FRAGMENT DOKUMENTU:
-
21. Data: 2016-02-28 10:56:50
Temat: Re: Wylacznik karty graficznej w PC
Od: Pawel 'Jarod' <P...@s...xx>
On 2016-02-27 18:37, Sebastian Biały wrote:
> Potencjalna tragedia w 1 akcie:
> Akt 1: Pozwierane piny PCIE przez martwą kartę powodują konfuzję chipsetu.
Możesz doprecyzować ten scenariusz bo trochę go nie ogarniam?
> PS1. Mój komputer nie uruchamia się z kartą która nie ma zasilania przez dodatkowe
druty.
U mnie lata. Jaka karta i płyta główna?
-
22. Data: 2016-02-28 11:05:03
Temat: Re: Wylacznik karty graficznej w PC
Od: Sebastian Biały <h...@p...onet.pl>
On 2016-02-28 10:56, Pawel 'Jarod' wrote:
>> Potencjalna tragedia w 1 akcie:
>> Akt 1: Pozwierane piny PCIE przez martwą kartę powodują konfuzję
>> chipsetu.
> Możesz doprecyzować ten scenariusz bo trochę go nie ogarniam?
Karta wyświetla sobie BIOS. Tralalala, leci dalej, laduje się windows i
w prewnym momencie trzeba narysować kreskę. Więc odpalamy akcelerator w
celu narysowania kreski i zonk - zabrakło energii. Reset, zwiecha, etc.
>> PS1. Mój komputer nie uruchamia się z kartą która nie ma zasilania
>> przez dodatkowe druty.

POLECENIA:
**a)** Podaj w kolejności występowania wszystkie zapisy daty z godziną, które zawiera wątek o wyłączniku karty graficznej.
**b)** Odpowiedz krótko na pytania do wątku o wyłączniku karty graficznej:
(i) Jaki numer ma wiadomość wysłana przez Sebastiana Białego?
(ii) O co pyta Pawel 'Jarod' zaraz po słowach „U mnie lata.”?
(iii) Czego według Sebastiana Białego zabrakło po odpaleniu akceleratora?
**c)** Dokończ wątek o wyłączniku karty graficznej, zaczynając od miejsca, w którym urywa się ostatnia wiadomość.

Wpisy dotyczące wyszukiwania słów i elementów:

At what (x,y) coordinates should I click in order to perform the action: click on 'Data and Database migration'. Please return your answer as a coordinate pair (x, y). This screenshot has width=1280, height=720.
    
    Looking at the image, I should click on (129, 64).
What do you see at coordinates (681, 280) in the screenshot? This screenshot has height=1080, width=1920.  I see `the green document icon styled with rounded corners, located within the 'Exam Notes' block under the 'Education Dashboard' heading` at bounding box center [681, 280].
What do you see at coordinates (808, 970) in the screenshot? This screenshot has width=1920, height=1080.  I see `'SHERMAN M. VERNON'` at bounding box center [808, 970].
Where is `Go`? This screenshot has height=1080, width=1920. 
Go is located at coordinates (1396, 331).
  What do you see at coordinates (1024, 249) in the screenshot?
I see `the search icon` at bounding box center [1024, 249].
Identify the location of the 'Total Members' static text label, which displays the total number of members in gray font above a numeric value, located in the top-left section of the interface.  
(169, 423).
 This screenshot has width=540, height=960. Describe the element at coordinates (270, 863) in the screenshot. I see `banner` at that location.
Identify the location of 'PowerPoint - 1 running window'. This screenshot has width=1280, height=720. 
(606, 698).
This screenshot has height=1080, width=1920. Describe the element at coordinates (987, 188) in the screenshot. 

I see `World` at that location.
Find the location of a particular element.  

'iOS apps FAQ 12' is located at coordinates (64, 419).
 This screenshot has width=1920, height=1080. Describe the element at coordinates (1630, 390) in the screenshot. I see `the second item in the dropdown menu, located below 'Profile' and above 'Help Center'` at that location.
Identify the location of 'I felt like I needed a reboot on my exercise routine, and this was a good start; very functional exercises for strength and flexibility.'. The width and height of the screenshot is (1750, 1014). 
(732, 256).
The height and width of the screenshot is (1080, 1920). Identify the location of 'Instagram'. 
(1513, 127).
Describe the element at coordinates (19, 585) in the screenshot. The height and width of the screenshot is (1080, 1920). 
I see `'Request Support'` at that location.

ROZWIĄZANIA ĆWICZENIA:
**a)**
2016-02-28 10:56:50
2016-02-27 18:37
2016-02-28 11:05:03
2016-02-28 10:56

**b)**
(i) 22
(ii) O to, jaka to karta i jaka płyta główna.
(iii) Energii.

**c)**
> U mnie lata. Jaka karta i płyta główna?
GA-MA69GM-S2H
Radeon HD 6850
-
23. Data: 2016-02-28 12:35:30
Temat: Re: Wylacznik karty graficznej w PC
Od: Pawel 'Jarod' <P...@s...xx>
On 2016-02-27 22:49, rzymo wrote:
>> nie. zgadujesz, to się chyba nazywa myślenie życzeniowe.
>> Podłącz miernik zużycia prądu do kompa który wykonuje inne zadania niż
>> granie w gry. potem zrób drugi pomiar, ale tym razem z wypiętą wtyczką z
>> karty graficznej.
Zrobiłem taki pomiar. W przypadku gdy nic nie robię wychodzi 30-40W. Jakakolwiek
aktywność powoduje, że karta zaczyna pobierać jeszcze więcej.
To akurat zmierzyć jest trudniej bo obciążenie karty, a tym samym prąd jaki ciągnie
jest zależne od sytuacji. Tak czy inaczej nawet te 30W przez następny
rok/dwa to zawsze coś.
> Wszystko zależy jaka to k. graficzna, nowsze żrą niewiele w spoczynku (na
przykładzie mojego sprzętu, spoczynek z GTX950 27-28W, na integrze 19-20W).
> Starsze potrafią pochłonąć kilkadziesiąt, np. swego czasu popularny Radeon 4850 to
okolice ~40W, pięciokrotnie więcej + szum chłodzenia...
> Jak sprzęt działa godzinami, głównie z niewielkim obciążeniem, to może i sens
takich zabaw jest...
> U siebie nie sprawdzę, żaden z kilku kompletów płyta główna + k. graficzna nie
odpala bez podłączonej wtyczki z dodatkowym zasilaniem.
To, że nowe karty ciągną mało i idlu to wiem tyle, że dla mnie wymiana na taką kartę
w tej chili jest niemożliwa. Radeona 4850 to miałem jakiś czas temu i
właśnie wtedy wpadł mi do głowy pomysł z wyłącznikiem. Teraz chciałem kupić jakąś
używkę, która będzie na pewno ciągnąc więcej niż mój Radeon 6850.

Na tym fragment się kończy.